**To do:**
Look through the lines below and extract each one that contains "اهواز".

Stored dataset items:
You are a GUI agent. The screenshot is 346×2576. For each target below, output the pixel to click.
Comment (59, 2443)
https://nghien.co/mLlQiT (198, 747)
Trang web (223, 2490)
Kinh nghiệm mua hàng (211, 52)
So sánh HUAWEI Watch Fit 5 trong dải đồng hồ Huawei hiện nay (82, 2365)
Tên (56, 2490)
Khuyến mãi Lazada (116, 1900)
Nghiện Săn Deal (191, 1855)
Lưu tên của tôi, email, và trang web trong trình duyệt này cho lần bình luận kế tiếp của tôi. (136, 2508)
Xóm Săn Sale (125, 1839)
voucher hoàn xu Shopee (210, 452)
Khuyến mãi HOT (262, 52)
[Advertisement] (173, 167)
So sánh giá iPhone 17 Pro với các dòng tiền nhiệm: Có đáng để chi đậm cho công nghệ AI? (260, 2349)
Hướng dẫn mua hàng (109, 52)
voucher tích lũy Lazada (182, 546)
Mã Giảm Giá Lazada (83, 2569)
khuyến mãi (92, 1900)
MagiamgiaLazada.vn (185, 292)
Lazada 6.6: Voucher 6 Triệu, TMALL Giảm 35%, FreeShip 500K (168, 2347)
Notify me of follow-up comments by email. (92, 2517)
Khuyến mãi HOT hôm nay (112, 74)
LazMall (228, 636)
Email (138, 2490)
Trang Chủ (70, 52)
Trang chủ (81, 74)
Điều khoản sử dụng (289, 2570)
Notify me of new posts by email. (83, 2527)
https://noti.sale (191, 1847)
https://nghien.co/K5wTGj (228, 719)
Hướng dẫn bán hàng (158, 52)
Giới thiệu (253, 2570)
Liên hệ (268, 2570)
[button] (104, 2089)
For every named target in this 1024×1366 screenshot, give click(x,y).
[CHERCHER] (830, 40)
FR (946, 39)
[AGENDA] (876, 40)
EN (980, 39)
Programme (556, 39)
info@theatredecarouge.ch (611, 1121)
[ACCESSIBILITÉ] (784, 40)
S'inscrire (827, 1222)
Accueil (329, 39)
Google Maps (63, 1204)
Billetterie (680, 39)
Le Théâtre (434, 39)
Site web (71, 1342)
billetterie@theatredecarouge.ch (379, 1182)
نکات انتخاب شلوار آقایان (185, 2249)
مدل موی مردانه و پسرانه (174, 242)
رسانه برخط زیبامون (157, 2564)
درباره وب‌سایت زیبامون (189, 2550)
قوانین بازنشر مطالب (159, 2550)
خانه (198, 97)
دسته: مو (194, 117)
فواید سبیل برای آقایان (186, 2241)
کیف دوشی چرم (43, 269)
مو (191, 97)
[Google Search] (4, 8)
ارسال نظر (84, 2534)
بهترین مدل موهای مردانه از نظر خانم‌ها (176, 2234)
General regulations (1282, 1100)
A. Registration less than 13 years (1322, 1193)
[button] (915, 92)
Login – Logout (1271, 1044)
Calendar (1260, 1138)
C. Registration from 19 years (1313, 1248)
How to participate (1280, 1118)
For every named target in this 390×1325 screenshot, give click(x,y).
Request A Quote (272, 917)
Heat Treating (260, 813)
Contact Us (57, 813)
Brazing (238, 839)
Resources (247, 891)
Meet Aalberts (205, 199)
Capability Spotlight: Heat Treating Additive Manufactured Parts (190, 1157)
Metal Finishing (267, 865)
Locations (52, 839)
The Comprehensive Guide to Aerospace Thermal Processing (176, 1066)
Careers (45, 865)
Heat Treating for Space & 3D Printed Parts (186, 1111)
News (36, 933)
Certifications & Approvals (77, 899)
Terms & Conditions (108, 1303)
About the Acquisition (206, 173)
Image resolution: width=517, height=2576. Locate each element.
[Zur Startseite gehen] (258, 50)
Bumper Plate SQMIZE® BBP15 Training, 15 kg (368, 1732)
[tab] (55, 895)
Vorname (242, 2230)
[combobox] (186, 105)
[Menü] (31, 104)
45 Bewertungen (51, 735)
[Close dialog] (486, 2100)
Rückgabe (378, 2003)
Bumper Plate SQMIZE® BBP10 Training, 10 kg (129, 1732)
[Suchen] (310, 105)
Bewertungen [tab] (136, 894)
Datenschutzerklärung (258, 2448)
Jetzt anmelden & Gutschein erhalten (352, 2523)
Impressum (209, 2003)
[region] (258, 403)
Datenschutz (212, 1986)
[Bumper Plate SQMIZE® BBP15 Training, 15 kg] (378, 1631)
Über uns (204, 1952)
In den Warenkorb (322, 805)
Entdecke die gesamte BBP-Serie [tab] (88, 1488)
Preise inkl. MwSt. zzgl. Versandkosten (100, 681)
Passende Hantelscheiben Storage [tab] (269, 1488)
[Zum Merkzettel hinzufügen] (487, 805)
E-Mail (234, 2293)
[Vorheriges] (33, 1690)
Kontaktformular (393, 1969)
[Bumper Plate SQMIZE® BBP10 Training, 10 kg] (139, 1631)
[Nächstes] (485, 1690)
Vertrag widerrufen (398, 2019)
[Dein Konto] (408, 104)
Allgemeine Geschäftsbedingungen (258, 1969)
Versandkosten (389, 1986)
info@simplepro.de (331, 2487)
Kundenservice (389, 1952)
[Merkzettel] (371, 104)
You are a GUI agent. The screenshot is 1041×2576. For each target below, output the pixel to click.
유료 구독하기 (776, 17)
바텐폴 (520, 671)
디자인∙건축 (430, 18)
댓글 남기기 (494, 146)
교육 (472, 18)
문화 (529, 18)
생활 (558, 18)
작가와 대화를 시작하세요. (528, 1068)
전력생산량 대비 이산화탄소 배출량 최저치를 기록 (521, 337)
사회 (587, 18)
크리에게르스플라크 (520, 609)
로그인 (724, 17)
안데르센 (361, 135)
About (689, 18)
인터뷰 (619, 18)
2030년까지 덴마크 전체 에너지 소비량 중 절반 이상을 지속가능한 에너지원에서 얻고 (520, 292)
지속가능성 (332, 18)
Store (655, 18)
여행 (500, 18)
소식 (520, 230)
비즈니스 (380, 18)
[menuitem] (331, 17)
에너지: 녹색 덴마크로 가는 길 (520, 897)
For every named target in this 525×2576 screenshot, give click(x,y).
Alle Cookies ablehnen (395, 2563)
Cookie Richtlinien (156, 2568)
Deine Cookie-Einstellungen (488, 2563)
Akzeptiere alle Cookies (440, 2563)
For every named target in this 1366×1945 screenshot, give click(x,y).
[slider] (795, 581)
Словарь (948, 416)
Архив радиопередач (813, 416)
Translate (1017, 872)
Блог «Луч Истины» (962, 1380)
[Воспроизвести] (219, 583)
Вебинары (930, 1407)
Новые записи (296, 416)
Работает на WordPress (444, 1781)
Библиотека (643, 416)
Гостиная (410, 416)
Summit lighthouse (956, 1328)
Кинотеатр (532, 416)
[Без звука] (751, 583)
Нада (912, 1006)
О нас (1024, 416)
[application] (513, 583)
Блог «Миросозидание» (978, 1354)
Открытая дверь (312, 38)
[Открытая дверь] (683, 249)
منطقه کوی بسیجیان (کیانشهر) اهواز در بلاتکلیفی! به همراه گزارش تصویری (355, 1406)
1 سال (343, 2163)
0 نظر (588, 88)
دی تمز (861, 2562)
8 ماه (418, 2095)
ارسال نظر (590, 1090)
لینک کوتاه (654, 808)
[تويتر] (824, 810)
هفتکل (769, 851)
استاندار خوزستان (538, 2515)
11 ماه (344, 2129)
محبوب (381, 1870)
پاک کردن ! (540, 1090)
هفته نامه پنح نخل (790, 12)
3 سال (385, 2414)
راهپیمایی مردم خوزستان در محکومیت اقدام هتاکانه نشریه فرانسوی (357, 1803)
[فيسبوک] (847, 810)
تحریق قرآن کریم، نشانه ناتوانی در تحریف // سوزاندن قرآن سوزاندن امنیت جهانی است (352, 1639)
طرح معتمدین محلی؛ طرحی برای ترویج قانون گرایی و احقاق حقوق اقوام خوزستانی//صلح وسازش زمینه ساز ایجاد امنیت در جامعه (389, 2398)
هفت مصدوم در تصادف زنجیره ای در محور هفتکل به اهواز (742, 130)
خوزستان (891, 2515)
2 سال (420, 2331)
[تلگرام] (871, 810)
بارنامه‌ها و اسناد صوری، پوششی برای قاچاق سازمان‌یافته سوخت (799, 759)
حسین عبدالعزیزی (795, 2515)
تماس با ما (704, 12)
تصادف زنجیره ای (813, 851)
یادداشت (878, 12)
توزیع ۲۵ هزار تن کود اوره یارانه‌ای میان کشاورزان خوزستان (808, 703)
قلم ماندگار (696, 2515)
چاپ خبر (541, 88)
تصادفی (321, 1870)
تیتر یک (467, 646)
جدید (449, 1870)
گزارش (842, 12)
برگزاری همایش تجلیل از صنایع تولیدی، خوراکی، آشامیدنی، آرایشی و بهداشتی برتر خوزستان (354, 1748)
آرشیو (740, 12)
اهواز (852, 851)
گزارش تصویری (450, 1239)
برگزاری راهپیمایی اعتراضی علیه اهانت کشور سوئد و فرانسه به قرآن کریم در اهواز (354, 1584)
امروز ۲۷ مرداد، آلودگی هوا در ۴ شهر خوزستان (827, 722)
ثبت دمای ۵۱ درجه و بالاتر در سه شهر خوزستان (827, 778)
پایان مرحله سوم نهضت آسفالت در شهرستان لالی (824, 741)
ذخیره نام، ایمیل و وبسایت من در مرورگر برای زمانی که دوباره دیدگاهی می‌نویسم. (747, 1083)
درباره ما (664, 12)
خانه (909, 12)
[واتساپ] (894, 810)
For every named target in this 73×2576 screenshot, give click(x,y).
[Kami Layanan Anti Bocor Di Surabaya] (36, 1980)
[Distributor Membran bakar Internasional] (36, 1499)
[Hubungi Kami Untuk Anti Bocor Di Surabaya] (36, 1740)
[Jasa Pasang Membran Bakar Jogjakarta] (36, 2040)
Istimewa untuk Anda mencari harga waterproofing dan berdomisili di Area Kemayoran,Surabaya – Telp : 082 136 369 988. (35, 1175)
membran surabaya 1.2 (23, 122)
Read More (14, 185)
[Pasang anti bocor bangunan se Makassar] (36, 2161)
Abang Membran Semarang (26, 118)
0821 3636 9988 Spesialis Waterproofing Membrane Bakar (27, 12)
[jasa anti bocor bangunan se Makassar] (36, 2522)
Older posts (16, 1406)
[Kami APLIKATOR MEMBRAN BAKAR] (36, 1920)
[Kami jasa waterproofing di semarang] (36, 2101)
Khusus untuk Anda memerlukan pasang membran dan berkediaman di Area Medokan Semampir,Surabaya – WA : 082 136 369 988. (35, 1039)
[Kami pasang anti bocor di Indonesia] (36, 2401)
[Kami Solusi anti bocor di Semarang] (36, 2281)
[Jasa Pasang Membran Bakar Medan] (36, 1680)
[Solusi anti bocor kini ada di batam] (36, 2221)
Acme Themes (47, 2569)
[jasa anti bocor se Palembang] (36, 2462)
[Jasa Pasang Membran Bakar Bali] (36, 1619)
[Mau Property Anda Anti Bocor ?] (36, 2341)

**Answer space:**
منطقه کوی بسیجیان (کیانشهر) اهواز در بلاتکلیفی! به همراه گزارش تصویری (355, 1406)
هفت مصدوم در تصادف زنجیره ای در محور هفتکل به اهواز (742, 130)
اهواز (852, 851)
برگزاری راهپیمایی اعتراضی علیه اهانت کشور سوئد و فرانسه به قرآن کریم در اهواز (354, 1584)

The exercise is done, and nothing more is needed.